EXERCISE
Output everything in the data exactly, leaving the pictures out.

DATA FOR ANALYSIS

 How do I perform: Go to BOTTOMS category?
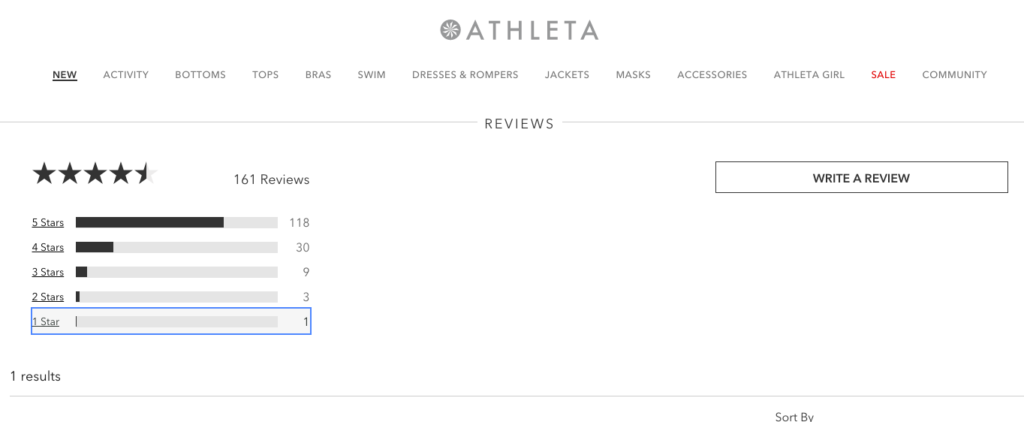pos(200,75)
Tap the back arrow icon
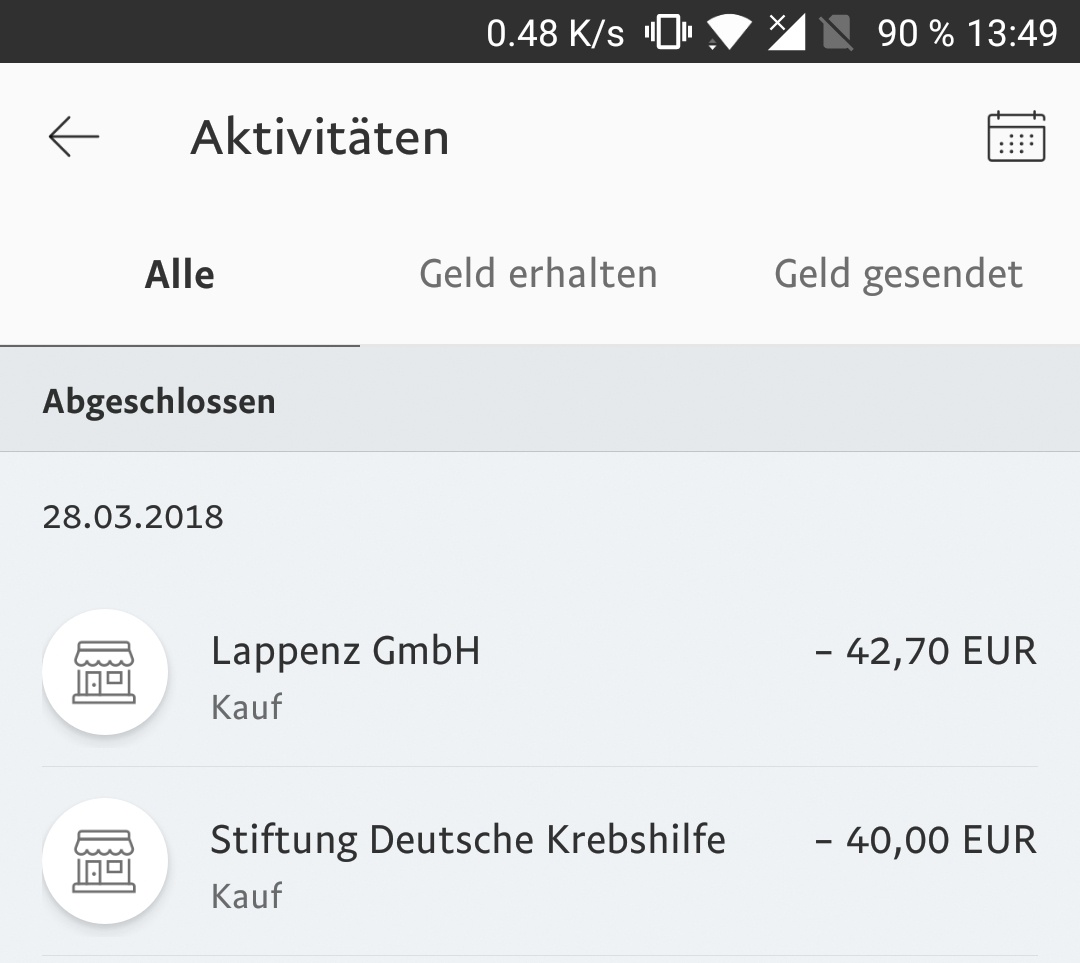Screen dimensions: 1080x963 74,136
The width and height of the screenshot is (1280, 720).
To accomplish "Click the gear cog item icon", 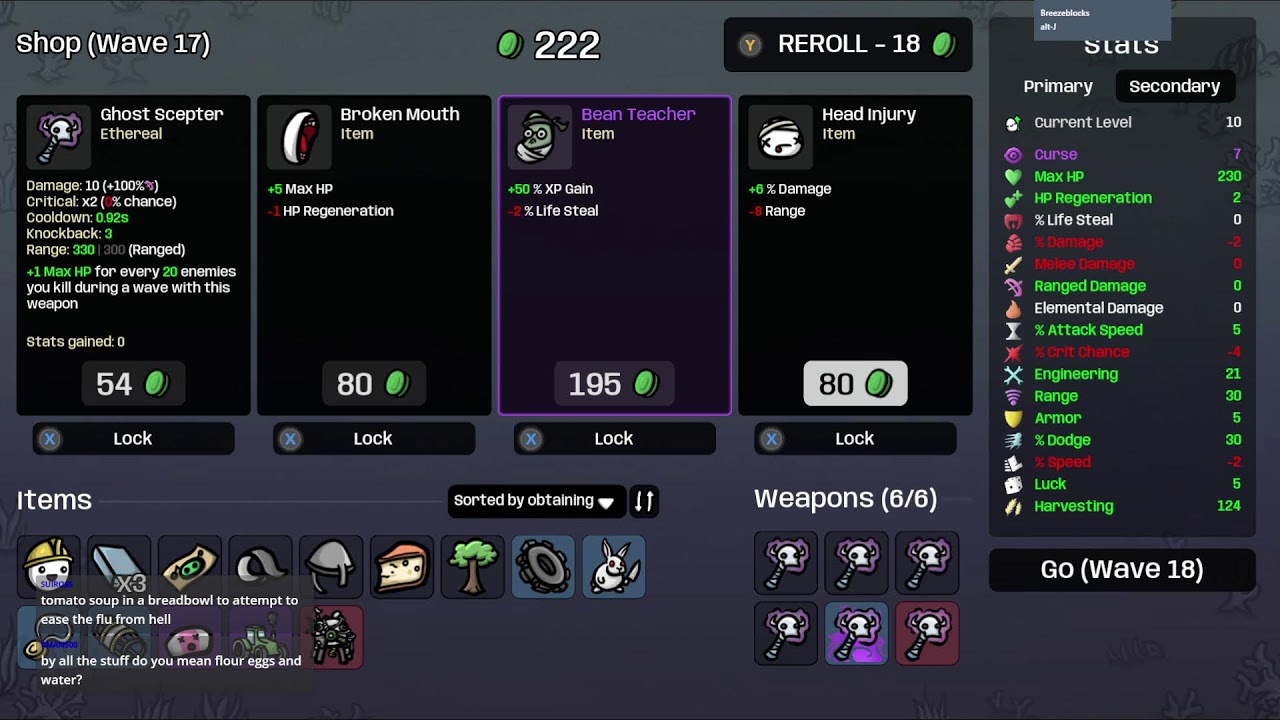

PROBLEM SOLUTION
 How do I perform: Go to BOTTOMS category?
pos(200,75)
Tap the back arrow icon
Screen dimensions: 1080x963 74,136
The width and height of the screenshot is (1280, 720).
To accomplish "Click the gear cog item icon", 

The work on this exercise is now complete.